In Davao City, SpaceCrop equips Filipino cacao farmers with satellite imagery, drones, and soil sensors that detect crop stress before it becomes visible.
“We’re basically giving farmers a weather forecast for their crops,” said Mary Grace Gasco, founder and chief executive officer of SpaceCrop, in an interview on BNC’s “Beautiful Day.”
Gasco grew up in Mindanao, in an agroforestry community. She studied geography at the University of the Philippines and earned a master’s in environmental sciences in Hungary. European tech incubation programs inspired her to merge agriculture and space science.
“I grew up surrounded by farming. Technology and agriculture aren’t separate for me. They meet in the field,” Gasco said.

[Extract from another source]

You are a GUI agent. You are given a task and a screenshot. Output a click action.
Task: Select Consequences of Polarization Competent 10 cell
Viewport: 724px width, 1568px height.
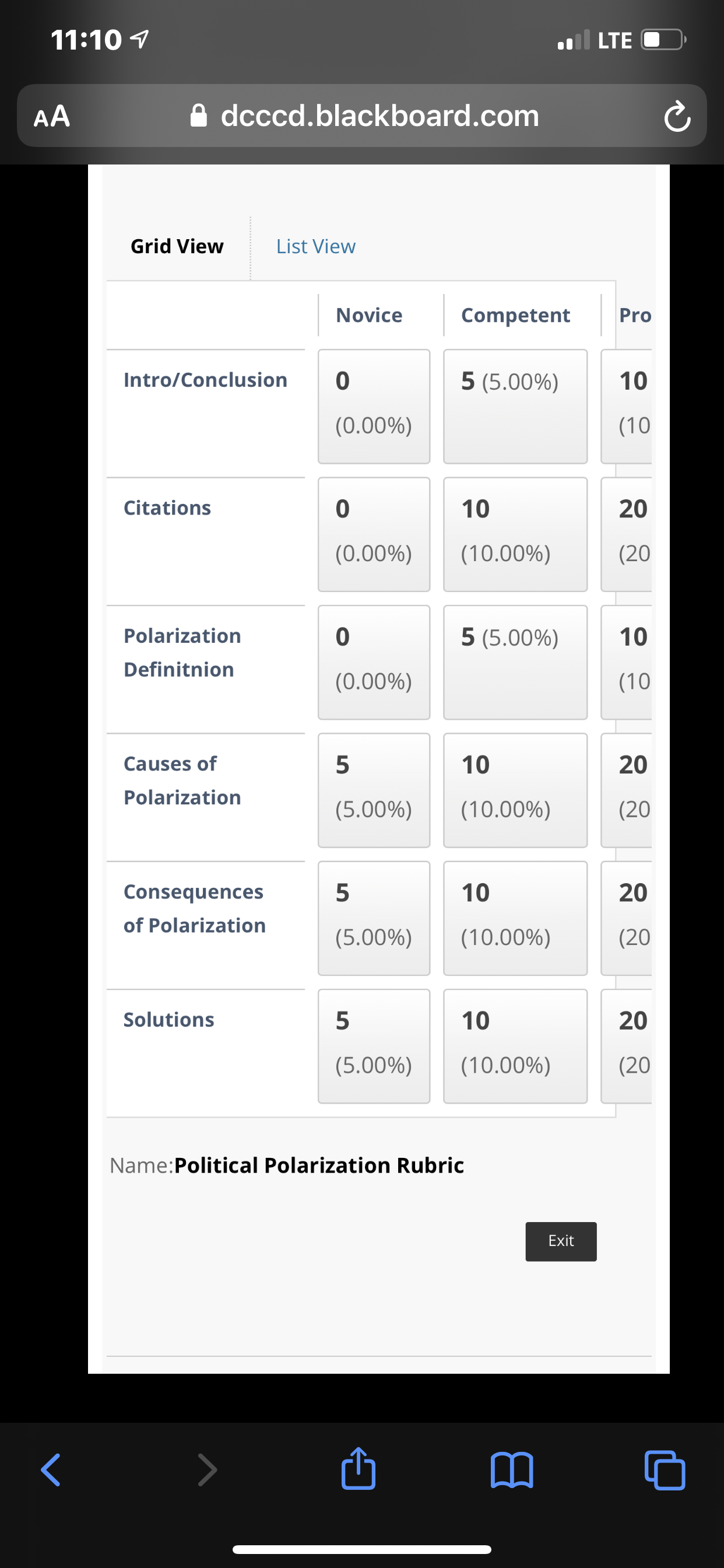point(515,918)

SpaceCrop first deployed smart irrigation and early warning systems in Europe in 2022. Last year, it received an innovation award from CIRTA to pilot the technology in Southeast Asia, selecting cacao farms in Davao because the crop faces rising demand, falling production, and escalating prices.
The system combines satellites, drones, and soil sensors to monitor farms. Satellites track the farm canopy from orbit, drones capture detailed images of cacao pods under intercropped trees like coconuts and durians, and soil sensors measure nutrients including nitrogen, potassium, and sodium. Data from all three sources feeds predictive models that warn farmers of disease, drought, or other threats days or weeks in advance.
When fully operational, farmers receive SMS alerts with real-time information on soil, weather, and potential risks. The messages guide preventive action, from adjusting irrigation schedules to monitoring for pests.
“Farmers already know their land,” Gasco said. “They can tell a lot just by looking. What we provide is foresight, helping them prepare for what’s coming.”
Collaboration with local farmers is central. Their decades of experience validate SpaceCrop’s data and refine its predictive models.
“We’re introducing new tools, but farmers are the experts on the ground,” Gasco said. “Technology only works when people understand and trust it.”
The pilot is ongoing, but early results suggest the system could protect yields and strengthen the local cacao industry.
“With AI and satellite tools becoming accessible, it’s a great opportunity for farmers,” Gasco said. “But tech is just a tool. Collaboration is what makes it powerful.”
Amid climate change and unpredictable weather, SpaceCrop shows how technology can complement traditional farming practices. For chocolate lovers, it could mean more consistent harvests and better bars of chocolate.
“What matters most,” Gasco said, “is bringing communities together to improve solutions for farmers, and for everyone who depends on them.”